**The problem**
Set down the material exactly. Keep every line.

+ + + + + + +

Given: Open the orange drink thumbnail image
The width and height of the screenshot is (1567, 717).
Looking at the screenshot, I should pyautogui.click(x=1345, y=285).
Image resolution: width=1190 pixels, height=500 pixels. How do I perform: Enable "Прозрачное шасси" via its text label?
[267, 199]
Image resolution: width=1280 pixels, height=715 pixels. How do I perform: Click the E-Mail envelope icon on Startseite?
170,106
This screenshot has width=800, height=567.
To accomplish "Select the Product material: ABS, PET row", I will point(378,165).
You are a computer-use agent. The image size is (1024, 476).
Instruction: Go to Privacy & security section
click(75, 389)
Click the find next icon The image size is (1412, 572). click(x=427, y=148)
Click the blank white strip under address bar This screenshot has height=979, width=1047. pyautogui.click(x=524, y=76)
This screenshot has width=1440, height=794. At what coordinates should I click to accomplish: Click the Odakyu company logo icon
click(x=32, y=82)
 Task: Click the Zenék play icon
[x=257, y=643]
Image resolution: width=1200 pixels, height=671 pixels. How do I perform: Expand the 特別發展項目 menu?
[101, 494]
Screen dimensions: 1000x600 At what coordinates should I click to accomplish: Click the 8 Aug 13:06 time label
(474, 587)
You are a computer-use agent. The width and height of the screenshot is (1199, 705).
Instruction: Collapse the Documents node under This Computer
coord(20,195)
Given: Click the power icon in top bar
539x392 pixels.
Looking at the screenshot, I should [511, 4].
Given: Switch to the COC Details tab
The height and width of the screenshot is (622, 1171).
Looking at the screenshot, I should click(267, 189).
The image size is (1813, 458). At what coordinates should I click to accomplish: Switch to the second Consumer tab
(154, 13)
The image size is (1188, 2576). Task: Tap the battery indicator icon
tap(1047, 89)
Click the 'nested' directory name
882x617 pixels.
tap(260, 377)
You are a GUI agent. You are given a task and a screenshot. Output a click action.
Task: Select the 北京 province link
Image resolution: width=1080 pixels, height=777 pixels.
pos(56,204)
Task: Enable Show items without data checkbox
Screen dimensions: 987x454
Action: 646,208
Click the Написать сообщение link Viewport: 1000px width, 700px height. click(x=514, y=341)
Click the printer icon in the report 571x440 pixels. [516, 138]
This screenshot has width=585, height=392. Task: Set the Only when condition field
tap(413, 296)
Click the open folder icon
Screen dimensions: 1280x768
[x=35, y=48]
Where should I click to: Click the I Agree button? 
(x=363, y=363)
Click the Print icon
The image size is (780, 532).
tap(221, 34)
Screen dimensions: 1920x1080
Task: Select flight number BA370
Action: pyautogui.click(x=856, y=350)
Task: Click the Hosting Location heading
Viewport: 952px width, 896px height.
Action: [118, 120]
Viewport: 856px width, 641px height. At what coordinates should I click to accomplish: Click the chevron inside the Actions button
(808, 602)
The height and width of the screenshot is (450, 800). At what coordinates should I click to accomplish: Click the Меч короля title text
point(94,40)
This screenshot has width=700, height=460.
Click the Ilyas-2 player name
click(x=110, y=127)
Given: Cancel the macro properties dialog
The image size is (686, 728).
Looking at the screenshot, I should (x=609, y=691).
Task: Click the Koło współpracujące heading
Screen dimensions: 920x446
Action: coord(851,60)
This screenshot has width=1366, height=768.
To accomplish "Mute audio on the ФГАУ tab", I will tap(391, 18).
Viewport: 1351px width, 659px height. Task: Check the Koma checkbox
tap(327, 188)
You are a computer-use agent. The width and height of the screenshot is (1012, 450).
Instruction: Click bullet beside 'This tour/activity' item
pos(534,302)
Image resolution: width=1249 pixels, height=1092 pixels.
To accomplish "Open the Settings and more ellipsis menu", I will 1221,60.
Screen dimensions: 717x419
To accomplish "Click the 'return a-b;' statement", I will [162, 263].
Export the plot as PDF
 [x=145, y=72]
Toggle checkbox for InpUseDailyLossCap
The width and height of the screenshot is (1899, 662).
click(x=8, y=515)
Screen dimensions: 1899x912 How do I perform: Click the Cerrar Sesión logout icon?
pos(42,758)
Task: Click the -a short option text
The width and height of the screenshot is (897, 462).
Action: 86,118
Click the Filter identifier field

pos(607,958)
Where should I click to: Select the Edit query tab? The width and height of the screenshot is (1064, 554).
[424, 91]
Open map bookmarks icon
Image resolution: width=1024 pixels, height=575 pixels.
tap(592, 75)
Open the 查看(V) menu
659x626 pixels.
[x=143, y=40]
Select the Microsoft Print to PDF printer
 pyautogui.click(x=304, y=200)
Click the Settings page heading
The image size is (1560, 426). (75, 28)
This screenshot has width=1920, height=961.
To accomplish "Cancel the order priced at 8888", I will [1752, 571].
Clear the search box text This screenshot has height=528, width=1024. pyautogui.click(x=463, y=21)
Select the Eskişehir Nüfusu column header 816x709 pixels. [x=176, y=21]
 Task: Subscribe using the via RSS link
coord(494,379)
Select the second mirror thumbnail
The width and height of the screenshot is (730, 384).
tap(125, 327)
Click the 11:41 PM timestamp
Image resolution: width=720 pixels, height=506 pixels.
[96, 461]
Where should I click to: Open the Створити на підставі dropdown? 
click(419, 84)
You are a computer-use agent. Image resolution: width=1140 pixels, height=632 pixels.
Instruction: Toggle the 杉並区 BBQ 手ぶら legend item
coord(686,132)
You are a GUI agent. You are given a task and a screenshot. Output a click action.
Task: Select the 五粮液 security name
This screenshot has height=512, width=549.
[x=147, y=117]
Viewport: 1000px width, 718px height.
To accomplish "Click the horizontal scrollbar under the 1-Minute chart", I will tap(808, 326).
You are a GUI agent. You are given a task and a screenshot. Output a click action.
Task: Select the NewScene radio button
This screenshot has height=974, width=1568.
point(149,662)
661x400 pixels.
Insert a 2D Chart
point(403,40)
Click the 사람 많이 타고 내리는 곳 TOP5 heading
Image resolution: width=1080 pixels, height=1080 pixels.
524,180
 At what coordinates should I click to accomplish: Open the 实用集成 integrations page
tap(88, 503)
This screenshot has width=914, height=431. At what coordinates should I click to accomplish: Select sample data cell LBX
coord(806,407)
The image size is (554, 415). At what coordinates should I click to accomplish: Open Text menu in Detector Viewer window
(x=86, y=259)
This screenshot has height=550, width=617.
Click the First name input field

+ + + + + + +

**Result**
Given: Open the orange drink thumbnail image
The width and height of the screenshot is (1567, 717).
Looking at the screenshot, I should pyautogui.click(x=1345, y=285).
Image resolution: width=1190 pixels, height=500 pixels. How do I perform: Enable "Прозрачное шасси" via its text label?
[267, 199]
Image resolution: width=1280 pixels, height=715 pixels. How do I perform: Click the E-Mail envelope icon on Startseite?
170,106
This screenshot has width=800, height=567.
To accomplish "Select the Product material: ABS, PET row", I will point(378,165).
You are a computer-use agent. The image size is (1024, 476).
Instruction: Go to Privacy & security section
click(75, 389)
Click the find next icon The image size is (1412, 572). click(x=427, y=148)
Click the blank white strip under address bar This screenshot has height=979, width=1047. pyautogui.click(x=524, y=76)
This screenshot has width=1440, height=794. At what coordinates should I click to accomplish: Click the Odakyu company logo icon
click(x=32, y=82)
 Task: Click the Zenék play icon
[x=257, y=643]
Image resolution: width=1200 pixels, height=671 pixels. How do I perform: Expand the 特別發展項目 menu?
[101, 494]
Screen dimensions: 1000x600 At what coordinates should I click to accomplish: Click the 8 Aug 13:06 time label
(474, 587)
You are a computer-use agent. The width and height of the screenshot is (1199, 705).
Instruction: Collapse the Documents node under This Computer
coord(20,195)
Given: Click the power icon in top bar
539x392 pixels.
Looking at the screenshot, I should [511, 4].
Given: Switch to the COC Details tab
The height and width of the screenshot is (622, 1171).
Looking at the screenshot, I should click(267, 189).
The image size is (1813, 458). At what coordinates should I click to accomplish: Switch to the second Consumer tab
(154, 13)
The image size is (1188, 2576). Task: Tap the battery indicator icon
tap(1047, 89)
Click the 'nested' directory name
882x617 pixels.
tap(260, 377)
You are a GUI agent. You are given a task and a screenshot. Output a click action.
Task: Select the 北京 province link
Image resolution: width=1080 pixels, height=777 pixels.
pos(56,204)
Task: Enable Show items without data checkbox
Screen dimensions: 987x454
Action: 646,208
Click the Написать сообщение link Viewport: 1000px width, 700px height. click(x=514, y=341)
Click the printer icon in the report 571x440 pixels. [516, 138]
This screenshot has width=585, height=392. Task: Set the Only when condition field
tap(413, 296)
Click the open folder icon
Screen dimensions: 1280x768
[x=35, y=48]
Where should I click to: Click the I Agree button? 
(x=363, y=363)
Click the Print icon
The image size is (780, 532).
tap(221, 34)
Screen dimensions: 1920x1080
Task: Select flight number BA370
Action: pyautogui.click(x=856, y=350)
Task: Click the Hosting Location heading
Viewport: 952px width, 896px height.
Action: [118, 120]
Viewport: 856px width, 641px height. At what coordinates should I click to accomplish: Click the chevron inside the Actions button
(808, 602)
The height and width of the screenshot is (450, 800). At what coordinates should I click to accomplish: Click the Меч короля title text
point(94,40)
This screenshot has width=700, height=460.
Click the Ilyas-2 player name
click(x=110, y=127)
Given: Cancel the macro properties dialog
The image size is (686, 728).
Looking at the screenshot, I should (x=609, y=691).
Task: Click the Koło współpracujące heading
Screen dimensions: 920x446
Action: coord(851,60)
This screenshot has width=1366, height=768.
To accomplish "Mute audio on the ФГАУ tab", I will tap(391, 18).
Viewport: 1351px width, 659px height. Task: Check the Koma checkbox
tap(327, 188)
You are a computer-use agent. The width and height of the screenshot is (1012, 450).
Instruction: Click bullet beside 'This tour/activity' item
pos(534,302)
Image resolution: width=1249 pixels, height=1092 pixels.
To accomplish "Open the Settings and more ellipsis menu", I will 1221,60.
Screen dimensions: 717x419
To accomplish "Click the 'return a-b;' statement", I will [162, 263].
Export the plot as PDF
 [x=145, y=72]
Toggle checkbox for InpUseDailyLossCap
The width and height of the screenshot is (1899, 662).
click(x=8, y=515)
Screen dimensions: 1899x912 How do I perform: Click the Cerrar Sesión logout icon?
pos(42,758)
Task: Click the -a short option text
The width and height of the screenshot is (897, 462).
Action: 86,118
Click the Filter identifier field

pos(607,958)
Where should I click to: Select the Edit query tab? The width and height of the screenshot is (1064, 554).
[424, 91]
Open map bookmarks icon
Image resolution: width=1024 pixels, height=575 pixels.
tap(592, 75)
Open the 查看(V) menu
659x626 pixels.
[x=143, y=40]
Select the Microsoft Print to PDF printer
 pyautogui.click(x=304, y=200)
Click the Settings page heading
The image size is (1560, 426). (75, 28)
This screenshot has width=1920, height=961.
To accomplish "Cancel the order priced at 8888", I will [1752, 571].
Clear the search box text This screenshot has height=528, width=1024. pyautogui.click(x=463, y=21)
Select the Eskişehir Nüfusu column header 816x709 pixels. [x=176, y=21]
 Task: Subscribe using the via RSS link
coord(494,379)
Select the second mirror thumbnail
The width and height of the screenshot is (730, 384).
tap(125, 327)
Click the 11:41 PM timestamp
Image resolution: width=720 pixels, height=506 pixels.
[96, 461]
Where should I click to: Open the Створити на підставі dropdown? 
click(419, 84)
You are a computer-use agent. Image resolution: width=1140 pixels, height=632 pixels.
Instruction: Toggle the 杉並区 BBQ 手ぶら legend item
coord(686,132)
You are a GUI agent. You are given a task and a screenshot. Output a click action.
Task: Select the 五粮液 security name
This screenshot has height=512, width=549.
[x=147, y=117]
Viewport: 1000px width, 718px height.
To accomplish "Click the horizontal scrollbar under the 1-Minute chart", I will tap(808, 326).
You are a GUI agent. You are given a task and a screenshot. Output a click action.
Task: Select the NewScene radio button
This screenshot has height=974, width=1568.
point(149,662)
661x400 pixels.
Insert a 2D Chart
point(403,40)
Click the 사람 많이 타고 내리는 곳 TOP5 heading
Image resolution: width=1080 pixels, height=1080 pixels.
524,180
 At what coordinates should I click to accomplish: Open the 实用集成 integrations page
tap(88, 503)
This screenshot has width=914, height=431. At what coordinates should I click to accomplish: Select sample data cell LBX
coord(806,407)
The image size is (554, 415). At what coordinates should I click to accomplish: Open Text menu in Detector Viewer window
(x=86, y=259)
This screenshot has height=550, width=617.
Click the First name input field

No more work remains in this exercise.